“Faz mal para a saúde”

InsôniaMédicos de alguns amigos meus lhes recomendaram não assistir a telejornais especialmente no período da noite. A princípio, pensei fosse exagero. Com o tempo, no entanto, comecei a perceber, em mim mesmo, alguns incômodos. Comecei a sentir que me irritava conforme o noticiário, que a ansiedade aumentava e havia alterações na minha já instável pressão arterial.
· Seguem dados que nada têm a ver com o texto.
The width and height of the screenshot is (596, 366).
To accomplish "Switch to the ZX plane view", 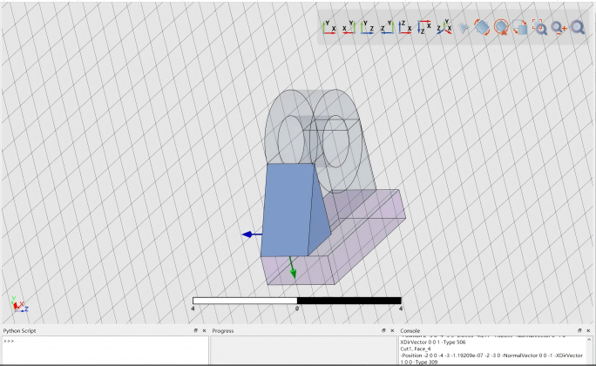I will 405,28.
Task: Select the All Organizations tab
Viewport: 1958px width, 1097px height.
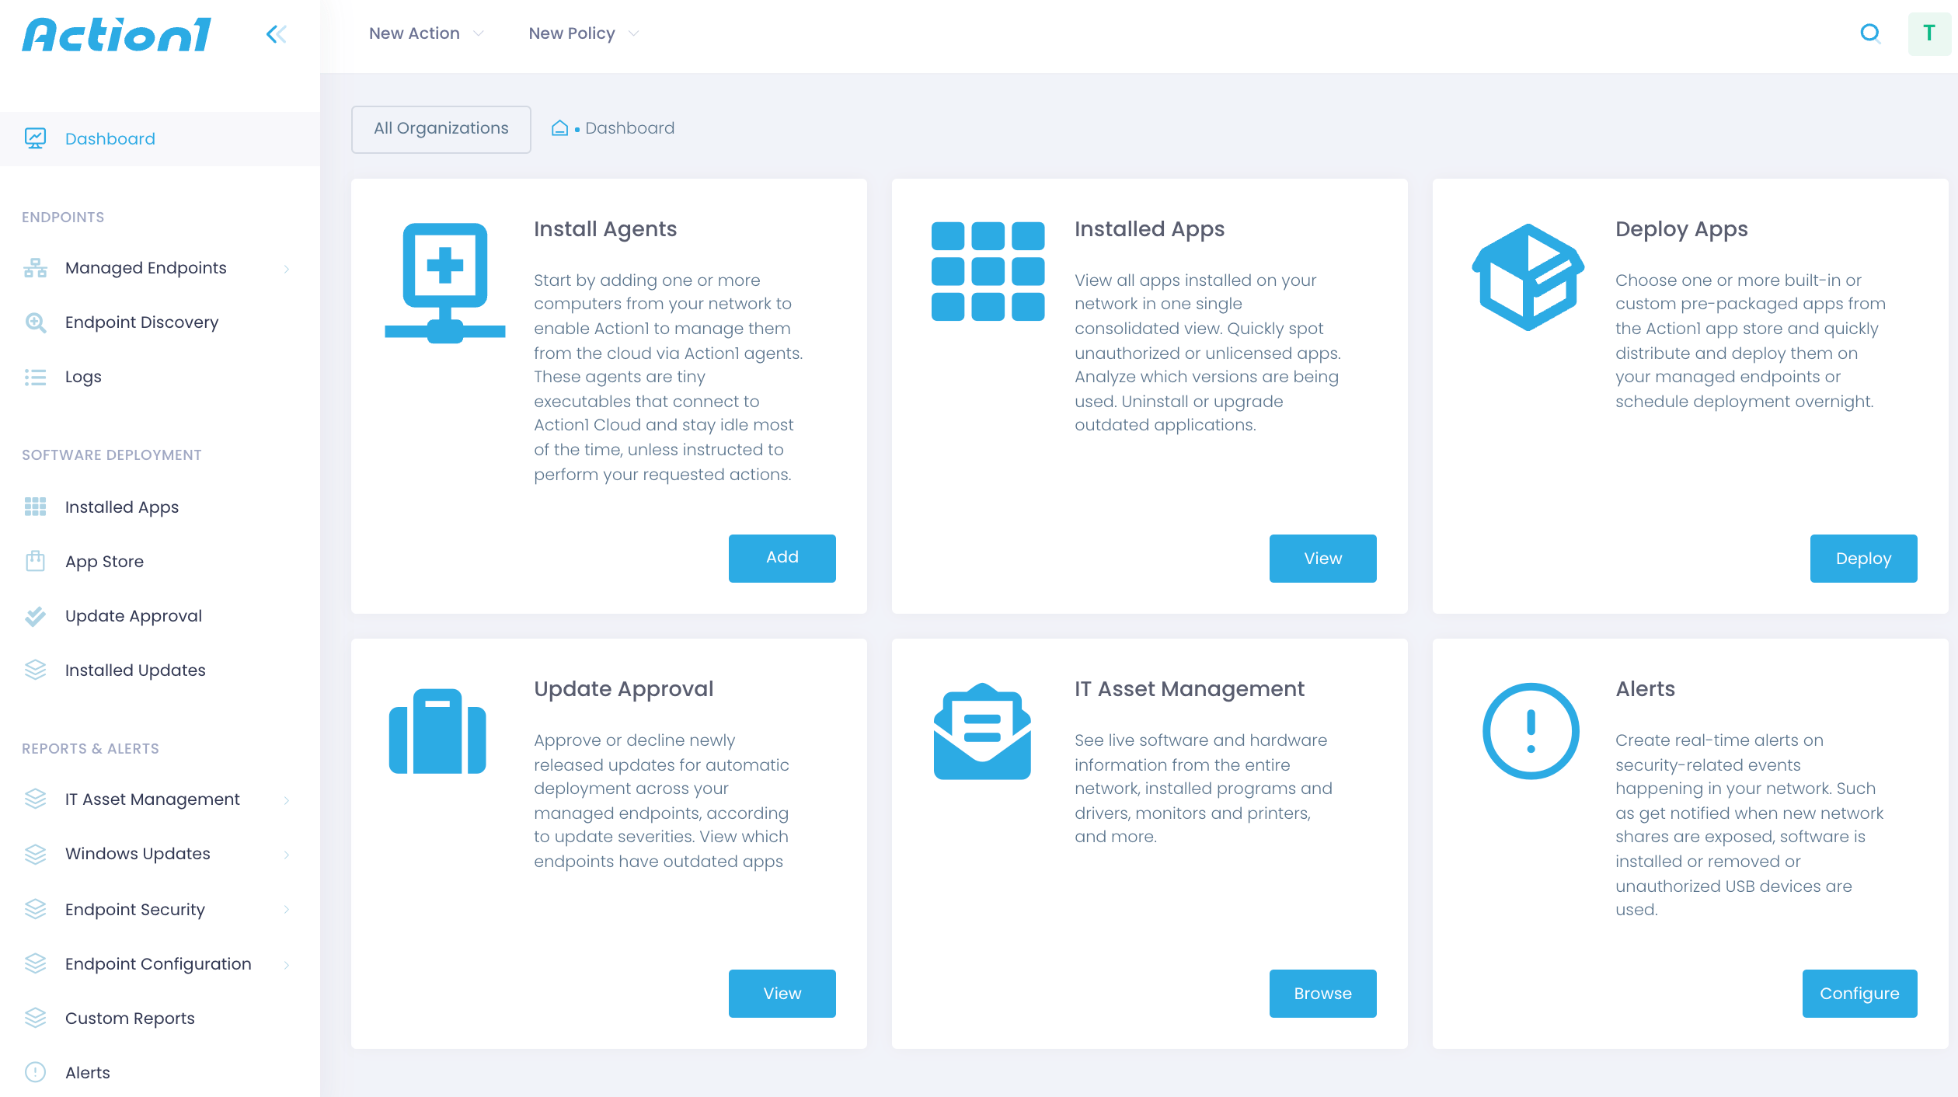Action: pyautogui.click(x=440, y=127)
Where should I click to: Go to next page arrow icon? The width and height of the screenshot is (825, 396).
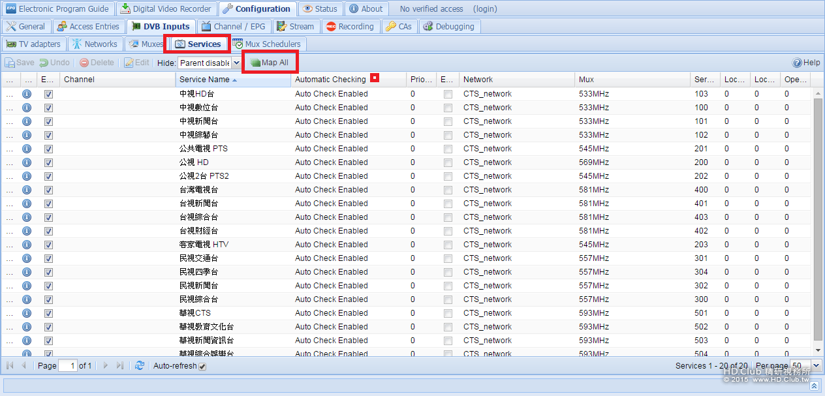[106, 366]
Na verdade, a primeira observação que, há anos, me vinha à cabeça era em relação ao controle da natalidade. Passei a achar inútil e até prejudicial qualquer campanha a favor do controle do nascimento de bebês, esse medo de uma ainda maior explosão populacional. Ora, pelo noticiário da tevê o que se percebia – e, agora, com mais intensidade – é que a população mundial está diminuindo, tal o enorme número diário de mortes. São bombas que explodem, tragédias causadas por chuvas, ventos, tsunamis, vulcões; são bandidos matando inocentes, desastres de aviões, de veículos de trens; ciclistas e motociclistas mortos em série. Ora – comecei a pensar – está mais morrendo gente no mundo do que nascendo.

Confesso – mesmo com minha já longeva carreira jornalística – manter a mesma dúvida que me intriga desde o início: é a imprensa que alimenta a fome de sensacionalismo do leitor ou é o sadismo do leitor que alimenta a fome sensacionalista da imprensa? Ainda não sei. No entanto, tenho certeza de que a noção de notícia precisa ser revista e alterada. Antes, notícia era o que fugisse ao normal do cotidiano. E dava-se, aos iniciantes e também em faculdades, o exemplo clássico: “Se o cachorro morder o homem, isso não é notícia; se o homem morder o cachorro, é notícia.”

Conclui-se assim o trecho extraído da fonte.